# Converting FFHQ images to latent space Z

From:

- https://github.com/CompVis/latent-diffusion#pretrained-autoencoding-models


In [2]:
import os
import glob
import wget
import zipfile

import numpy as np

from PIL import Image

import torchvision.transforms as transforms
import torchvision.datasets as dset
import torch

from ldm.models.autoencoder import AutoencoderKL

from tqdm import tqdm

In [3]:
IMAGE_DIR = "/data/imagefolder/ffhq"
OUTPUT_DIR = "/data/imagefolder/latent/klf4"
IMAGE_SIZE = 256
WORKERS = 2
BATCH_SIZE = 128

In [3]:
dataset = dset.ImageFolder(root=IMAGE_DIR,
                           transform=transforms.Compose([
                                transforms.ToTensor(),
                                transforms.Resize(IMAGE_SIZE),
                                transforms.CenterCrop(IMAGE_SIZE),
                                transforms.Normalize(mean=[0.485, 0.456, 0.406], std=[0.229, 0.224, 0.225])
                           ]))

dataloader = torch.utils.data.DataLoader(dataset, batch_size=BATCH_SIZE, shuffle=False, num_workers=WORKERS)

In [4]:
def download_pre_trained_ae(url, output_dir):
    if os.path.exists(output_dir):
        print("Used cache")
    else:
        filename = wget.download(url)

        with zipfile.ZipFile(filename, 'r') as zip_ref:
            zip_ref.extractall(output_dir)

        if os.path.exists(filename):
            os.remove(filename)

In [5]:
download_pre_trained_ae("https://ommer-lab.com/files/latent-diffusion/kl-f4.zip", './klf4')

Used cache


In [6]:
ddconfig = {
    "double_z": True,
    "z_channels": 3,
    "resolution": 256,
    "in_channels": 3,
    "out_ch": 3,
    "ch": 128,
    "ch_mult": [1,2,4],
    "num_res_blocks": 2,
    "attn_resolutions": [],
    "dropout": 0.0
}
lossconfig = {
      "target": "ldm.modules.losses.LPIPSWithDiscriminator",
      "params": {
        "disc_start": 50001,
        "kl_weight": 1.0e-06,
        "disc_weight": 0.5
      }
}
embed_dim = 3

pl_sd = torch.load("klf4/model.ckpt", map_location="cpu")

model = AutoencoderKL(ddconfig, lossconfig, embed_dim)
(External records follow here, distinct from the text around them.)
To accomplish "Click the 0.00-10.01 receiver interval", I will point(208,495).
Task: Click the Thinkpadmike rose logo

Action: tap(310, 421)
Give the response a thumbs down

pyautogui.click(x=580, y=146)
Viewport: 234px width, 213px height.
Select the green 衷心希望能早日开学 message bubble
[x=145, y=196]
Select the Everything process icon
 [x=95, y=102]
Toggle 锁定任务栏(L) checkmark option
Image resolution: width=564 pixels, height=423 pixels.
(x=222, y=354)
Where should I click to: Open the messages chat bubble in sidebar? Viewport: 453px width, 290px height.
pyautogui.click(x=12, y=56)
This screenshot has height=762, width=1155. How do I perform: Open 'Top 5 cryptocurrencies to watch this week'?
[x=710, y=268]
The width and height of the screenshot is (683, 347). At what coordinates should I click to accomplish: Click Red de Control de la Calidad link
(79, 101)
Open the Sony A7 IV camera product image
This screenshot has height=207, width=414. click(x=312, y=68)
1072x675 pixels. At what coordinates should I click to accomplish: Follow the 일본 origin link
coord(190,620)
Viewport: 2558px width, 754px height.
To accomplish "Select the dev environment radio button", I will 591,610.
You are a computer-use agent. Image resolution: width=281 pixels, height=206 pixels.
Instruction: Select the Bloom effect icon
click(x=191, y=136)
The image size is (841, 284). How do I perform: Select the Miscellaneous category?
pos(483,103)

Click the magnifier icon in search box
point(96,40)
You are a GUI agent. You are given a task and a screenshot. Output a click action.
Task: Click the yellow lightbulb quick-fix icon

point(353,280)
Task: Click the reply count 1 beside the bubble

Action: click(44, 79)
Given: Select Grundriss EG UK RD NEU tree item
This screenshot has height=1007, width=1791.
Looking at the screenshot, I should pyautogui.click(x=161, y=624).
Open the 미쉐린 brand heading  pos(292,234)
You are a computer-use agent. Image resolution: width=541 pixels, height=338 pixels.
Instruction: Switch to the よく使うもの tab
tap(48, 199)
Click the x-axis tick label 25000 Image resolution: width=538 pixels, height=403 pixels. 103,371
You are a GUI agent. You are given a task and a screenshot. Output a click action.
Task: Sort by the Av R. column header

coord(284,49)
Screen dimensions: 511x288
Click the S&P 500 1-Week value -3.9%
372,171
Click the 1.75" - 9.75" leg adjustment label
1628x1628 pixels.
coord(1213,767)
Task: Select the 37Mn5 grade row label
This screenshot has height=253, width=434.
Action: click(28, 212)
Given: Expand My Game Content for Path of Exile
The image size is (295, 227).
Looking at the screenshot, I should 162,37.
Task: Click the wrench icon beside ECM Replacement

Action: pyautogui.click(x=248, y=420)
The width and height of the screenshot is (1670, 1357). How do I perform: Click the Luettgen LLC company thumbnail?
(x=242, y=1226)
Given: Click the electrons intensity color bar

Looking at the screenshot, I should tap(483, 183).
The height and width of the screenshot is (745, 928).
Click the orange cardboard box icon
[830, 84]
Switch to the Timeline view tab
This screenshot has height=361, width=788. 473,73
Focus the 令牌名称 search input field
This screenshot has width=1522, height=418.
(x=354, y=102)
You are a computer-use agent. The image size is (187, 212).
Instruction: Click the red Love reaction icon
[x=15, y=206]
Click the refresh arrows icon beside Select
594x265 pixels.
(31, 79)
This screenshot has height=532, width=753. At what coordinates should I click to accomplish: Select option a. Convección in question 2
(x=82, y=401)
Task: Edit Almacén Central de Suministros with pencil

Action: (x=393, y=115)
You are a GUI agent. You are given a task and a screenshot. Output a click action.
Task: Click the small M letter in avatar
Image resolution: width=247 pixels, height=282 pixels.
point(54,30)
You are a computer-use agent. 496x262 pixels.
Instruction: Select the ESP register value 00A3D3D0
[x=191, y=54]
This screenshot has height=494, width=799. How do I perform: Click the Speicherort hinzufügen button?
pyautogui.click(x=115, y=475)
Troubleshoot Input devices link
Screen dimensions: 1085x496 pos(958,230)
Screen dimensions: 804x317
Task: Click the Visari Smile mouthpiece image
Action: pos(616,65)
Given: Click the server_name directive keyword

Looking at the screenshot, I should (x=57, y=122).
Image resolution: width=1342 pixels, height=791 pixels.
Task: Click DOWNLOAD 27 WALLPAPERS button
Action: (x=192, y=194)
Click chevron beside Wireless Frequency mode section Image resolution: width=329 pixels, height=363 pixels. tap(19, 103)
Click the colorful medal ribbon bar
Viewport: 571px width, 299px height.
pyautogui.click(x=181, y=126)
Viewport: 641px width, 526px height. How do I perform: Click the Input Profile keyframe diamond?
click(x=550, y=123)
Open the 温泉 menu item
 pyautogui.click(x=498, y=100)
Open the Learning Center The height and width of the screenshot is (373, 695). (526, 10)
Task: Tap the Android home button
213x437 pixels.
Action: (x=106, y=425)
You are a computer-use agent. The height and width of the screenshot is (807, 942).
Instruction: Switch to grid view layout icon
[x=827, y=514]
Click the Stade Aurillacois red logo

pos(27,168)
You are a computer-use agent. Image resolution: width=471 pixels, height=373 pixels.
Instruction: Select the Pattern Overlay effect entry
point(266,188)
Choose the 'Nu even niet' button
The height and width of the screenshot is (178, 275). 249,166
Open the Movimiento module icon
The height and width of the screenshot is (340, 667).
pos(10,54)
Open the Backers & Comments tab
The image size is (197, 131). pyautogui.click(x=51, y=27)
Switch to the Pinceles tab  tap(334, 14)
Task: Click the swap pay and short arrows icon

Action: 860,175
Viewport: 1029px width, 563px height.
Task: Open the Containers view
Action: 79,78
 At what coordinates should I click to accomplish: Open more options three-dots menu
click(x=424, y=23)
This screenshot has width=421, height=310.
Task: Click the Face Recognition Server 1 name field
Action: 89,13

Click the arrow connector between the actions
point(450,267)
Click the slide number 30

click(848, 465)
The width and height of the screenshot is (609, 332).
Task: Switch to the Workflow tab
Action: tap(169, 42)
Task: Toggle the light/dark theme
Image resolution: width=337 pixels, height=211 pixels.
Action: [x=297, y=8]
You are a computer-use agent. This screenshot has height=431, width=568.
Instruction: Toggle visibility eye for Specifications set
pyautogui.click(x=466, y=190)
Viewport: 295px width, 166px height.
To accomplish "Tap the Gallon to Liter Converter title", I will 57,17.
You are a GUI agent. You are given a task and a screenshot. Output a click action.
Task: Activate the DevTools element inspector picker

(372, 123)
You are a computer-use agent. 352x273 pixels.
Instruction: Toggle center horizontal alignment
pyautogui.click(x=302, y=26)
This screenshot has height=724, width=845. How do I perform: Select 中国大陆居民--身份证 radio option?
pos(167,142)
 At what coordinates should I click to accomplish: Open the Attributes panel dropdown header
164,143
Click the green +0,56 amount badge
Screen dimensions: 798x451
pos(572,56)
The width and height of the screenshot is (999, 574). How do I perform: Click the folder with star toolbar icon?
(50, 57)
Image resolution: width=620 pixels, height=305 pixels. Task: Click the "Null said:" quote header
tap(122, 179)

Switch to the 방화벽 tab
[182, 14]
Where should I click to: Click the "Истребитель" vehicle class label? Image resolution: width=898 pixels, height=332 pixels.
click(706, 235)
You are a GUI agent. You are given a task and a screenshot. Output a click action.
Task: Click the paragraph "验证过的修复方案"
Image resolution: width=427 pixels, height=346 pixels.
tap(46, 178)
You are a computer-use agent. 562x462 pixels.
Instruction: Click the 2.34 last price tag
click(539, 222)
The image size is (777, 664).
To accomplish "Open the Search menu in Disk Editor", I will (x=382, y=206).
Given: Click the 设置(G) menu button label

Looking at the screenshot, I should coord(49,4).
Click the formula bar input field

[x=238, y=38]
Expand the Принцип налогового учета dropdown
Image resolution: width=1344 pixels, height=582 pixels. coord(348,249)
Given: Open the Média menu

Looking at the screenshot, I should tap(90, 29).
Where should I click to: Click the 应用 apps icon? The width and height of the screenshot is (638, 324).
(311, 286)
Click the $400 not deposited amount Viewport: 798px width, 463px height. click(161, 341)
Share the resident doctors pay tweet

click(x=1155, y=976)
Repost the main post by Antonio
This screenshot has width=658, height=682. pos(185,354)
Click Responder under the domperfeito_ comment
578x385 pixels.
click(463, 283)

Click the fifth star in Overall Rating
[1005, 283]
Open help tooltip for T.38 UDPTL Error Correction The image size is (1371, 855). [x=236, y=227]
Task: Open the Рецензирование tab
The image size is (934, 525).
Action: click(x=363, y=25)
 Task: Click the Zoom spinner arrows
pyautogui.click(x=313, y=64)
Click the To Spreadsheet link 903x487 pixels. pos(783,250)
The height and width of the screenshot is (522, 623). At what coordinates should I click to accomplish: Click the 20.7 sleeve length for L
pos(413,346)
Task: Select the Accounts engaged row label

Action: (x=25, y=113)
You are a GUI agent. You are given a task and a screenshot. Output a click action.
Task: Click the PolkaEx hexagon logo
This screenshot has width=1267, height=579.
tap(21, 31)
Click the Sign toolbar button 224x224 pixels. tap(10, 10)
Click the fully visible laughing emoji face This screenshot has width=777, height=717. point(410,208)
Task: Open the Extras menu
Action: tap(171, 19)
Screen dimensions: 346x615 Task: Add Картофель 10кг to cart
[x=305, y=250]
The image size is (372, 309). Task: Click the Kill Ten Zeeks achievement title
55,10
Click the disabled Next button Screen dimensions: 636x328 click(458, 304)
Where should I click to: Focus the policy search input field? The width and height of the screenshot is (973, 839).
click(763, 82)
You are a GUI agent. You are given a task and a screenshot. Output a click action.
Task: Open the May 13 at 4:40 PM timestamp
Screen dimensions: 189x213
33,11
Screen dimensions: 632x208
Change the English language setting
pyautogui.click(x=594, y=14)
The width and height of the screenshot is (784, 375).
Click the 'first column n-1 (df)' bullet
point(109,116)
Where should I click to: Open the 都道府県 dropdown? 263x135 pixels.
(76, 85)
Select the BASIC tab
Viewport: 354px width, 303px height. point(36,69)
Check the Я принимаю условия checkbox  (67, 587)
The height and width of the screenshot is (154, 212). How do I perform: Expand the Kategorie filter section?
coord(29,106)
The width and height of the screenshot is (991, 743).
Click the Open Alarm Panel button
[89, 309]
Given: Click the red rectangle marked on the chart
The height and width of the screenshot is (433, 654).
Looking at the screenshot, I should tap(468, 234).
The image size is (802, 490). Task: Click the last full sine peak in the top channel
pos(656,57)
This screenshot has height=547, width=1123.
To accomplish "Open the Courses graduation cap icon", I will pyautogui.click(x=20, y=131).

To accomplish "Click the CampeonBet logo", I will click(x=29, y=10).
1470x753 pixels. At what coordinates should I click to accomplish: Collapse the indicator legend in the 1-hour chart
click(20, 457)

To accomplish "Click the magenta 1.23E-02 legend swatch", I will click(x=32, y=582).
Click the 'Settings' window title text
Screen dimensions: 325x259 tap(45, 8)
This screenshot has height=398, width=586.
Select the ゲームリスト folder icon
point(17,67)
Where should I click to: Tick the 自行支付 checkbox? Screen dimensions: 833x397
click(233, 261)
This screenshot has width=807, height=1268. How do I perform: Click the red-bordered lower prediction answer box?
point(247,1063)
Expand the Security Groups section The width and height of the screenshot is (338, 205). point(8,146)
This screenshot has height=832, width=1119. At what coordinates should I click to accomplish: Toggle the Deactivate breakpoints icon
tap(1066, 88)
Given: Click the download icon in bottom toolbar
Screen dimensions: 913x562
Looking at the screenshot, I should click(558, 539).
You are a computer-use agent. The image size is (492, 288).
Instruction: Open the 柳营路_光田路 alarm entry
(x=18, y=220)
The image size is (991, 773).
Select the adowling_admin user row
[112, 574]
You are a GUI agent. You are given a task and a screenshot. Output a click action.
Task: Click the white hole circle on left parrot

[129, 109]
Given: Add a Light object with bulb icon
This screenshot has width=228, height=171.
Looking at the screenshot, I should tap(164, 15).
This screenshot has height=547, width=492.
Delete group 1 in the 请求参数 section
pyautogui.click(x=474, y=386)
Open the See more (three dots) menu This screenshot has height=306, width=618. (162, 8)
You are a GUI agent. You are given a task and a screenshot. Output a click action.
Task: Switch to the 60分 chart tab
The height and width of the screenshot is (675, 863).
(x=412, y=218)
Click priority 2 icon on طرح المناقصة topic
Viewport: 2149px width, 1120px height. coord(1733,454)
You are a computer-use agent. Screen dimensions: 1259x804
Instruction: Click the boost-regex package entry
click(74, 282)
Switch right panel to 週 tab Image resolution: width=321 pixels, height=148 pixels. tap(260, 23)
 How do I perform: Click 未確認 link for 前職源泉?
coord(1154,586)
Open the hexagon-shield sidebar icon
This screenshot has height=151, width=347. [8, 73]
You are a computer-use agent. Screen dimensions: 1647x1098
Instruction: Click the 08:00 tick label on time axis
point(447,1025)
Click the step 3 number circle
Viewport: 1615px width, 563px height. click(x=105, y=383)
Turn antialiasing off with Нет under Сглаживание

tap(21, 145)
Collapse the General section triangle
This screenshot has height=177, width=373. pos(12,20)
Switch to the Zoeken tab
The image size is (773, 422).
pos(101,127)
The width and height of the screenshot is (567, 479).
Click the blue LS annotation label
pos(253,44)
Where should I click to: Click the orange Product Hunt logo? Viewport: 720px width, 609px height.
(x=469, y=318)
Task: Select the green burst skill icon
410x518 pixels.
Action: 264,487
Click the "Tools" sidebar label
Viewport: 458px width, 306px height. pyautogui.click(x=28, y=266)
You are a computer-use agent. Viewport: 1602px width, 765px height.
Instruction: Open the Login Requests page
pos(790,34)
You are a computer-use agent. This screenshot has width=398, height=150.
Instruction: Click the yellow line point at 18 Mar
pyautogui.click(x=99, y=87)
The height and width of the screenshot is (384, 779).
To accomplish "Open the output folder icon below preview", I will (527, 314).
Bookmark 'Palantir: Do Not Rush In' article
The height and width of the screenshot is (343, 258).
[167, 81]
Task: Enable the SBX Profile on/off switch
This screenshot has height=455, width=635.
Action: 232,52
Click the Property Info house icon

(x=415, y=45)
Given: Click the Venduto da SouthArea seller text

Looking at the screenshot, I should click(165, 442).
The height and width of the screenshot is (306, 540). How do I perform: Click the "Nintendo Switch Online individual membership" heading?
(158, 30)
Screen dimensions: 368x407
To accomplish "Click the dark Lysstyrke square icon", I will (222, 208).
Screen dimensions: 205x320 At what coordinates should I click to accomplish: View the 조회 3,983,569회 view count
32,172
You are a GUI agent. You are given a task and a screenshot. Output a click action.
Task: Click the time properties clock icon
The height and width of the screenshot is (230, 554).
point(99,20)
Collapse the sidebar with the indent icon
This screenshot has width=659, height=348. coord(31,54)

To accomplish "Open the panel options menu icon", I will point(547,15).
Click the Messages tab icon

model.load_state_dict(pl_sd["state_dict"] ,strict=False)
# model.cuda()
# model.to('cuda:0')
# model.eval()


making attention of type 'vanilla' with 512 in_channels
Working with z of shape (1, 3, 64, 64) = 12288 dimensions.
making attention of type 'vanilla' with 512 in_channels
loaded pretrained LPIPS loss from taming/modules/autoencoder/lpips/vgg.pth


<All keys matched successfully>

In [7]:
# for f in glob.glob(f"{OUTPUT_DIR}/*"):
#     os.remove(f)

In [8]:
for i, data in tqdm(enumerate(dataloader, 0), total=len(dataloader)):
    latent = model.encoder(data[0].to(model.device))
    np.save(f'{OUTPUT_DIR}/latent_klf4_{i}.npy', latent.cpu().detach().numpy())

100%|████████████████████████████████████████████████████████████████████████████| 547/547 [8:20:25<00:00, 54.89s/it]


In [4]:
max = 0
min = 0

for f in glob.glob(f"{OUTPUT_DIR}/*"):
    latent_klf4 = np.load(f)
    max_i = latent_klf4.max()
    min_i = latent_klf4.min()

    if max_i > max:
        max = max_i
    if min_i < min:
        min = min_i

In [5]:
print(max, min)

74.63506 -66.52526